DOCUMENT EXCERPT:
Showing posts with label Scotland. Show all posts
Showing posts with label Scotland. Show all posts

Tuesday, 18 October 2016

Nabobs of the North

Sir Lawrence Dundas and Daughter, Zoffany, 1775
Bankers and men of property are some of the richest men on the planet today. Their relationship with governments and the democratic process is a battle for power fought in a war of attrition between the bankers' desire to operate freely and governments' desire for responsibility through regulation. Richer than countries and certainly richer than elected heads of state the influence of these multi-billionaires is profound but this is not a new phenomena as the story of the Dundas family reveals.

The Dundas family were one of Scotland's leading land owners but it fell on hard times during the failed Scottish rebellions: Head of the clan, William Dundas of Kincavel was imprisoned for his part in the 1715 Jacobite rebellion and many of the Dundas estates were forfeited to the British Crown after the 1745-1746 Jacobite rebellion.

Their humbler relatives were landless and urban living and working in trade and the newly emerging professions in Edinburgh. Lawrence Dundas the first of great Dundases was the younger son of landless branch of the family. His father,Thomas owned a drapery shop and woollen business in the Luckenbooths, a range of tenements which formerly stood immediately to the north of St. Giles' Kirk in the High Street of Edinburgh.

Sir Lawrence Dundas
Sir Lawrence Dundas (1710-1781)  known as the "Nabob of the North" even in his own lifetime was one of the new breed of men who made their fortune through servicing what we call the public sector today. He used the money he earned in the service of the King to invest in property and banking. He was the forerunner of many successful money men today who provide governments with armaments and supply multi-million pound government contracts.

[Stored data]
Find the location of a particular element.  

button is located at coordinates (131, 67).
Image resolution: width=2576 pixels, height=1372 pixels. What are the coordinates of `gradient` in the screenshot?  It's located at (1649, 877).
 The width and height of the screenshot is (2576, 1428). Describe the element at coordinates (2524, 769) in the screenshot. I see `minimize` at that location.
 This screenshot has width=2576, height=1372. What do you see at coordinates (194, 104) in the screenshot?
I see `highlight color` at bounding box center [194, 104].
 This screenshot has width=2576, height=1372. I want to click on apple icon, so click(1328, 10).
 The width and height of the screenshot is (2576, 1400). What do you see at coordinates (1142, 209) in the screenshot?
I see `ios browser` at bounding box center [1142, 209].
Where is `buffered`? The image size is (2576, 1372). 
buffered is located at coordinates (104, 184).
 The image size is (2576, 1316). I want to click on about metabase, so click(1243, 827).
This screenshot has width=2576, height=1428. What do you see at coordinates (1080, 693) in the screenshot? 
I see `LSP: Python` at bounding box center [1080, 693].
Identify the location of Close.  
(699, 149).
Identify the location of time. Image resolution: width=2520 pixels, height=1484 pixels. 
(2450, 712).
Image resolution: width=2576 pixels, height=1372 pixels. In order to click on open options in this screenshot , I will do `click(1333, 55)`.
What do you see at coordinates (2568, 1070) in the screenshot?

WORK ORDER: Print the entire blog post on the Dundas family shown above, word for word.

COMPLETED EXERCISE:
Showing posts with label Scotland. Show all posts
Showing posts with label Scotland. Show all posts

Tuesday, 18 October 2016

Nabobs of the North

Sir Lawrence Dundas and Daughter, Zoffany, 1775
Bankers and men of property are some of the richest men on the planet today. Their relationship with governments and the democratic process is a battle for power fought in a war of attrition between the bankers' desire to operate freely and governments' desire for responsibility through regulation. Richer than countries and certainly richer than elected heads of state the influence of these multi-billionaires is profound but this is not a new phenomena as the story of the Dundas family reveals.

The Dundas family were one of Scotland's leading land owners but it fell on hard times during the failed Scottish rebellions: Head of the clan, William Dundas of Kincavel was imprisoned for his part in the 1715 Jacobite rebellion and many of the Dundas estates were forfeited to the British Crown after the 1745-1746 Jacobite rebellion.

Their humbler relatives were landless and urban living and working in trade and the newly emerging professions in Edinburgh. Lawrence Dundas the first of great Dundases was the younger son of landless branch of the family. His father,Thomas owned a drapery shop and woollen business in the Luckenbooths, a range of tenements which formerly stood immediately to the north of St. Giles' Kirk in the High Street of Edinburgh.

Sir Lawrence Dundas
Sir Lawrence Dundas (1710-1781)  known as the "Nabob of the North" even in his own lifetime was one of the new breed of men who made their fortune through servicing what we call the public sector today. He used the money he earned in the service of the King to invest in property and banking. He was the forerunner of many successful money men today who provide governments with armaments and supply multi-million pound government contracts.